Sebaliknya, Godrick sama sekali tidak berusaha menyembunyikan reaksinya.
“HA!” gerahnya sambil tertawa keras, menyilangkan tangan di dada saat ia menatap rendah ke arah Leon dengan jelas-jelas rasa geli, “Manusia tak berguna ini rupanya sedang bermimpi… apa dia bahkan tahu seperti apa rupa [Jenderal yang Ditinggalkan], atau apa kemampuan makhluk itu?!”
Oasis memiringkan kepalanya sedikit, jelas-jelas mencoba memahami situasi itu, meski kebingungannya sama besarnya.
“Dan kapan tepatnya kau punya waktu untuk melakukan itu?” tanya Oasis dengan suara ragu, “Bahkan jika kami berlima maju bersama-sama, melawan benda itu adalah hal yang mustahil…”
Reaksi mereka sangat masuk akal.
Dari sudut pandang mereka, apa yang dikatakan Leon bukan sekadar tidak masuk akal.
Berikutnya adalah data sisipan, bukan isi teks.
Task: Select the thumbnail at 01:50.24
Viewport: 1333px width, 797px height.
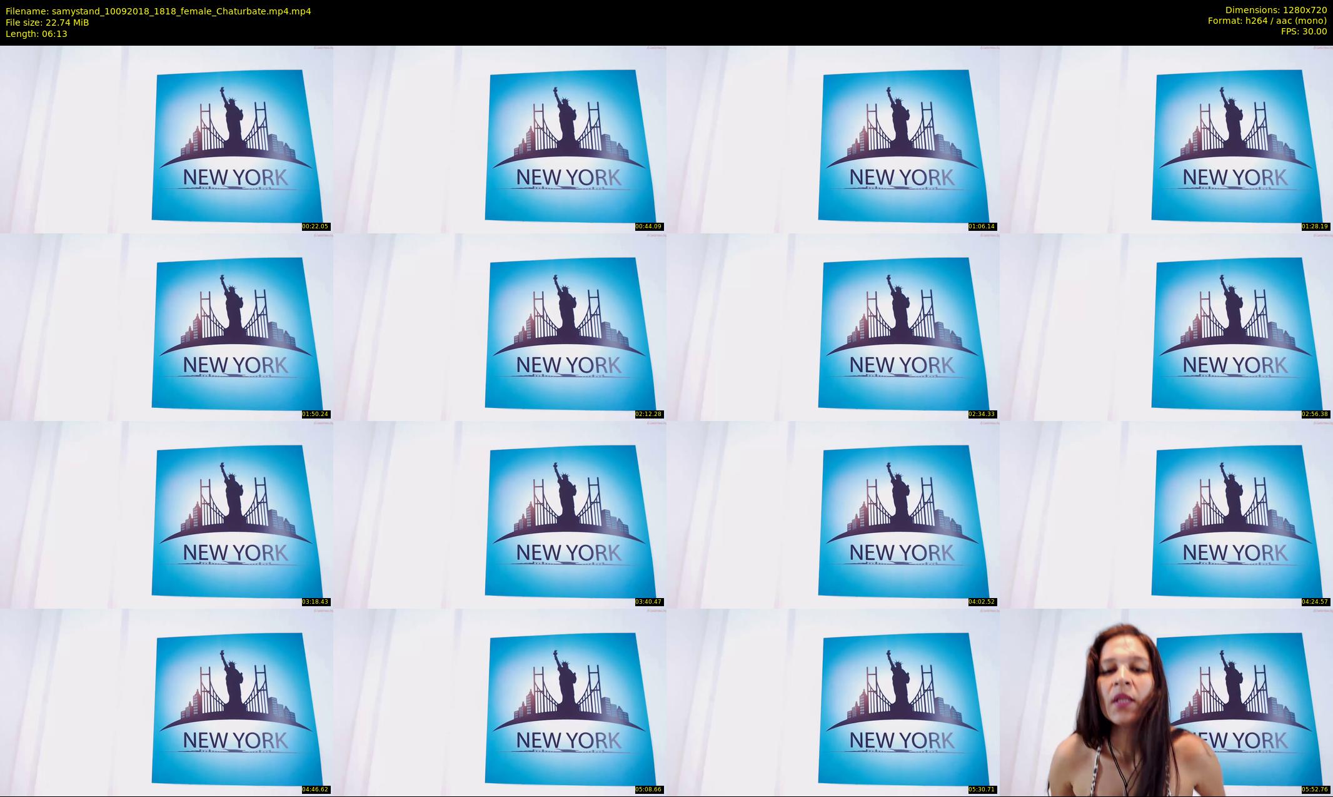Action: (166, 327)
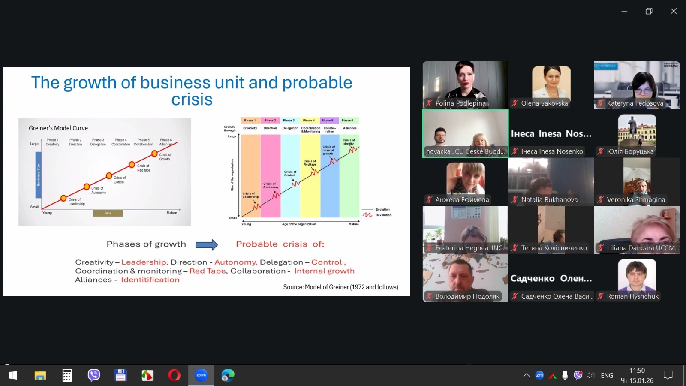Image resolution: width=686 pixels, height=386 pixels.
Task: Select Polina Podlepina's video tile
Action: click(465, 84)

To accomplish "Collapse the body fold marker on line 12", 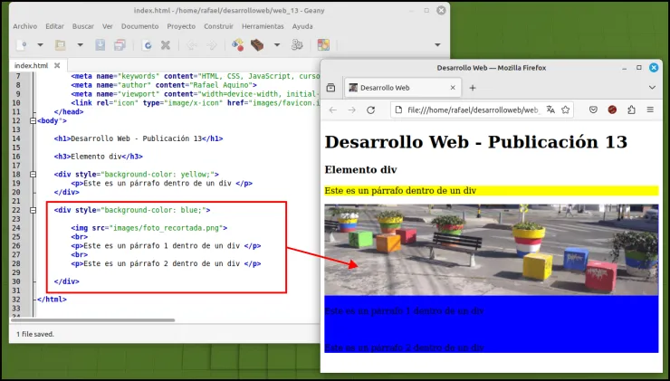I will click(x=33, y=121).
Itu adalah hal yang konyol.
[Jenderal yang Ditinggalkan] pada kekuatan puncaknya memiliki dua juta kekuatan tempur, jauh melampaui apa pun yang bisa ditangani oleh Leon, terutama mengingat tingkat kekuatan Leon sendiri bahkan belum mendekati level itu.
Satu serangan saja dari monster itu sudah cukup untuk membunuhnya.
Bahkan seseorang dengan kekuatan seperti Violet pun tidak akan keluar dari pertarungan itu tanpa terluka, dan satu-satunya cara bertahan hidup adalah dengan melarikan diri.
Jadi, bagi Leon untuk mengklaim bahwa ia telah membunuhnya… di hari pertamanya… seorang diri…
Tentu saja mereka tidak akan percaya padanya.
“Tunggu,” kata Violet lagi, suaranya memotong ucapan yang lain saat ia fokus pada hal lain yang dikatakan Leon sebelumnya, tatapannya sedikit tajam, “Kau juga menyebutkan bahwa kita tidak perlu mengkhawatirkan [Legiun yang Ditinggalkan]… apa maksudmu dengan itu?”
Leon mengangkat bahu ringan.
“Aku tidak sepenuhnya yakin dengan bagian ini,” aku Leon, meskipun nadanya tetap tenang, “Tapi kurasa aku telah menghabisi sebagian besar dari mereka.”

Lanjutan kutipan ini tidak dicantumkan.